For another thing, the whole conception of the Whitney’s Biennial exhibitions of contemporary art is in urgent need of radical revision. It is ridiculous for the Whitney to go on pretending that the principal function of its Biennial is to give the public an account of whatever is construed to be “avant-garde” when everyone knows that there is no avant-garde today worthy of the name, and it doesn’t change anything to call such work “cutting-edge” instead of “avant-garde.”

What the Whitney’s desperate search for a “cutting-edge” Biennial has mainly produced in recent years has been a dismal combination of freak shows and political circuses. The only justification for continuing to mount these Biennial exhibitions isn’t novelty but quality. If it isn’t possible for the Whitney to organize Biennial exhibitions devoted to the highest achievements in contemporary American art, then there is no point in doing such exhibitions. But for the museum to concentrate on quality, rather than novelty or outrage, it will need the kind of changes in its curatorial staff I have already indicated. For many years now, most of what is best on the contemporary art scene-and I mean by artists young and old and of many different esthetic persuasions-has been totally ignored by the organizers of the Biennials.

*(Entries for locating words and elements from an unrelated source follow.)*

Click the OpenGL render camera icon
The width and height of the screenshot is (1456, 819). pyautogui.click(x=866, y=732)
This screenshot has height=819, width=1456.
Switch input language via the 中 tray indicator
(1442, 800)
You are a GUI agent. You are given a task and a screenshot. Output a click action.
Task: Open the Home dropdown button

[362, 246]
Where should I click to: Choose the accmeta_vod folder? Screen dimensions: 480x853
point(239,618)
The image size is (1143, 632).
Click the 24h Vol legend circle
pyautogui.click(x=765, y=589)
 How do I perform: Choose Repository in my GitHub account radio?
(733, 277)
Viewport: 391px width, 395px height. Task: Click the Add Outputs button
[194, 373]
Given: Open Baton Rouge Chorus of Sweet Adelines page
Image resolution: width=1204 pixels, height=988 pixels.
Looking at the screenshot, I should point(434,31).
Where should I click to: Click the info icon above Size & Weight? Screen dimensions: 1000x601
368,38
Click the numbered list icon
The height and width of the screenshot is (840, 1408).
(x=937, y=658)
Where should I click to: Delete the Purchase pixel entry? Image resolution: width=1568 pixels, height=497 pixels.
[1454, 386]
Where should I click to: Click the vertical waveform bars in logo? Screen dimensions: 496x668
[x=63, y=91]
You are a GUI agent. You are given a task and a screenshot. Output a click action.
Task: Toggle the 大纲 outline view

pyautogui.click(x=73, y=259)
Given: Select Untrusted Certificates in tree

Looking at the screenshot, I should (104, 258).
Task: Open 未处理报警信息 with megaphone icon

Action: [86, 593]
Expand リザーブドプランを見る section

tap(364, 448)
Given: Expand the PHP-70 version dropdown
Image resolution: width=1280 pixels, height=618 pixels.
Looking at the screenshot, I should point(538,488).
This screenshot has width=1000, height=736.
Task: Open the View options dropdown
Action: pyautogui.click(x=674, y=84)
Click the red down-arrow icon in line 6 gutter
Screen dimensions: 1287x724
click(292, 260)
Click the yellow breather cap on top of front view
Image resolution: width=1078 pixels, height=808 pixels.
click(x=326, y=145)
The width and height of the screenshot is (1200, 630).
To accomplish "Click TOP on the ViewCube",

Another thing the Whitney is in desperate need of is a first-rate curator of 19th-century American art. Failing such an appointment, the museum ought simply to get out of the business of showing 19th-century American art. Similarly, if the Whitney is to be taken seriously as a museum that encompasses the achievements of American photography, it also needs a first-rate curator who can bring the necessary scholarship and connoisseurship to the task. In neither of these fields has the Whitney ever taken anything but a token interest.

Finally, there is the problem of dealing with the Whitney’s permanent collection. The new galleries that have been specifically designed for this purpose are excellent exhibition spaces-quite the best, I think, in the entire building-but the initial installation is as much a muddle, as much an attempt to satisfy an agenda of extra-artistic interests and ideologies, as almost everything else at the Whitney has lately been. Again, the permanent collection, too, needs a first-rate curator whose sole criterion will be one of artistic quality.

The task of rehabilitating the Whitney will indeed be a daunting one. I have no reason to doubt that Mr. Anderson is equal to the challenge, but whether the Whitney’s board of trustees can be trusted to allow that challenge to be met remains a question. Its appointment of Mr. Anderson is a promising first step, but its own past history of grave intellectual delinquencies reminds us that for the moment the question remains unanswered.

New Man at the Whitney: An End to Freak Shows?